Cultural Influences on Access to ‘Reality’
What does this theme mean?
Questions related to our access to ‘reality’ (or rationality) feature strongly in the top unanswered questions in science (Science 2005), for example regarding the reality of recalled memories, the ‘unreality’ of physics theories, and confirmation bias (as opposed to objective reality) in science. When we think of rational thought, we often consider processes based on an evaluation of objective facts rather than supernatural beliefs or emotions. However, recent theories by philosophers, psychologists, economists, sociologists and political scientists have focused on human ‘irrationality’ and how this may be ‘sensible’ as we live in a world of uncertainty where logic is not a perfect guide (Gigerenzer & Selten 2002; Mercier & Sperber 2017; Damasio 2018). Imagination can be considered an ability to “run simulations of counterfactual virtual realities” (Asma 2017), drawing on past experiences (Schacter & Addis 2007), enabling humans to create representations of potential future events. Likewise, the need to learn about our increasingly complex ancestral socio-ecological environment may have shaped our appetite for fictional and counterfactual narrative (Boyd 2017).
Bounded Rationality whereby humans have an adaptive toolbox of fast-and-frugal rules for decision-making under uncertainty and/or excess information (Gigerenzer & Selten 2002) is a common idea across fields. Within cultural evolution, transmission biases (a.k.a. ‘social learning strategies’) represent a variety of such heuristics (Boyd & Richerson 1985; Laland 2004; Kendal et al. 2018). Models have revealed circumstances where superstitious or false beliefs can spread through cultural evolution (Tanaka et al, 2009). In other fields it is claimed that our brains are not wired to seek truth due to ‘confirmation bias’ (Politics: Brennan 2012), ‘willful blindness’ (Business: Heffernan 2012), or ‘schema-consistency bias’ (Sociology: Hunzaker 2016). Synthesis of these fields with cultural evolution would extend understanding of constraints on human access to ‘reality’, and humans’ differing realities, with implications for current societal issues such as ‘fake news’ (Vosoughi et al. 2018) and political voting (Hänska & Bauchowitz 2017).

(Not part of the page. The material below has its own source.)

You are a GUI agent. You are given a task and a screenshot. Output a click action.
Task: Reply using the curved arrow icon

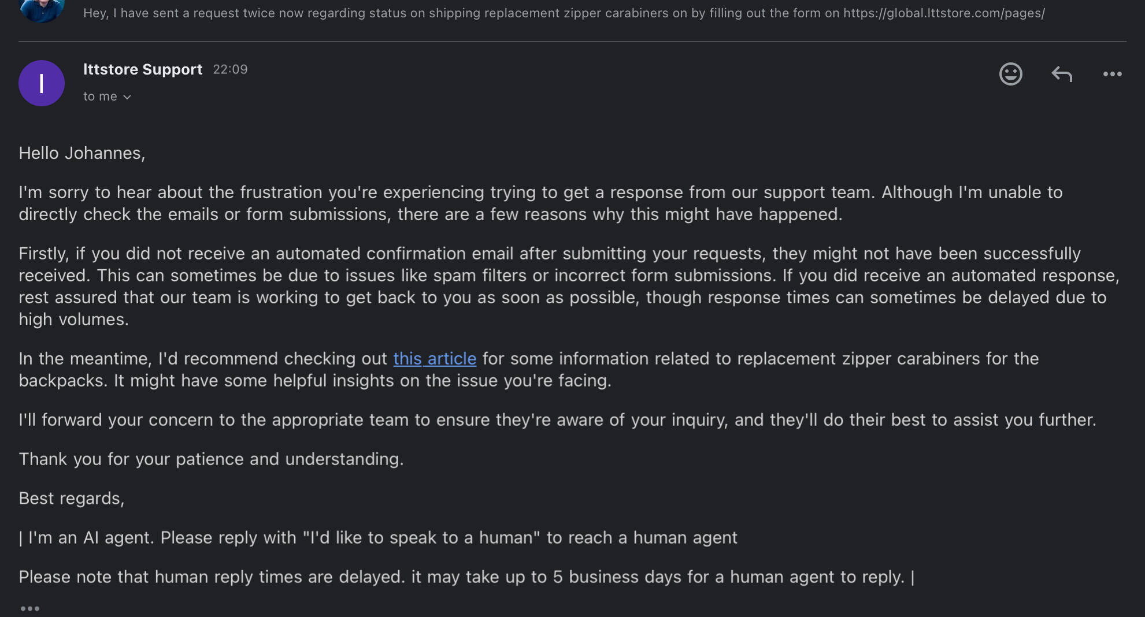[x=1062, y=74]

Reasoning may be viewed from an ‘intellectualist’ or ‘interactionist’ approach. It helps humans individually or ‘intellectually’ to arrive at accurate conclusions regarding the reality of the world, and/or is used in an ‘interactionist’ manner to retrospectively persuade others of the rationality of individual’s beliefs, evaluate others’ arguments, and justify individual’s beliefs and behaviour to themselves (Mercier & Sperber 2017). To what extent do these interpretations explain cultural evolutionary patterns of the spread of both ‘good’ and ‘bad’ ideas? For example, do people accept misinformation as ‘reality’ resulting in so-called ‘irrational’ behaviour (e.g. decisions against one’s interests regarding politics, vaccinations, violence) or do they accept and culturally transmit it to justify pre-held beliefs (Mercier 2020)? How do culturally evolved institutions influence the direction and content of future cultural evolution (e.g. Mathew & Boyd 2011)?
Cultures of forecasting, whereby how people think about the future and make decisions about it, are variable yet relatively understudied, a key omission given the current pace of change in human environments. Which information sources are favoured will vary culturally, dependent on attitudes to authority, conformity, religion, and ecology of natural hazards etc. Here, a cultural evolutionary framework can build on research in social psychology (e.g. regarding ‘cultural dimensions’ of power distance, uncertainty avoidance, and short/long term orientation: Hofstede 2011). Likewise, recent studies have identified population differences in acceptance, or seeking of, ‘new realities’ (flexibility of problem solving, Pope et al. 2019; innovation, Chang et al. 2011), explained by differences in levels of environmental uncertainty and variability experienced.
Theories of the predictive brain involve philosophers, cognitive scientists, neuroscientists, psychologists, computer scientists and sociologists (e.g. Clark 2016; Foster 2018; Friston 2012; Gopnik & Bonawitz 2015; Heyes 2018). Given our cultural structuring (through embodied cognition, situated learning, or niche construction) of the sensory information we aim to predict (Flynn et al. 2013), a key question is how similar concepts of causation, and understanding of realities, are across cultures given that culture influences not just what we think but how we think. Can the evolved similarities and differences (e.g. in supernatural causation: Boyer 1996) be explained better by synthesising theories of cognition across fields? How is today’s environment, particularly regarding social media, influencing access to reality? Children are our future yet how their access to reality is influenced by their increasing immersion in a virtual world, and the consequences for decision making through the life-course, are unknown. Are our constructs (e.g. AI) approaching better access to reality than humans? Finally, to what extent does culture influence nonhuman access to reality (e.g. Gruber et al. 2011)?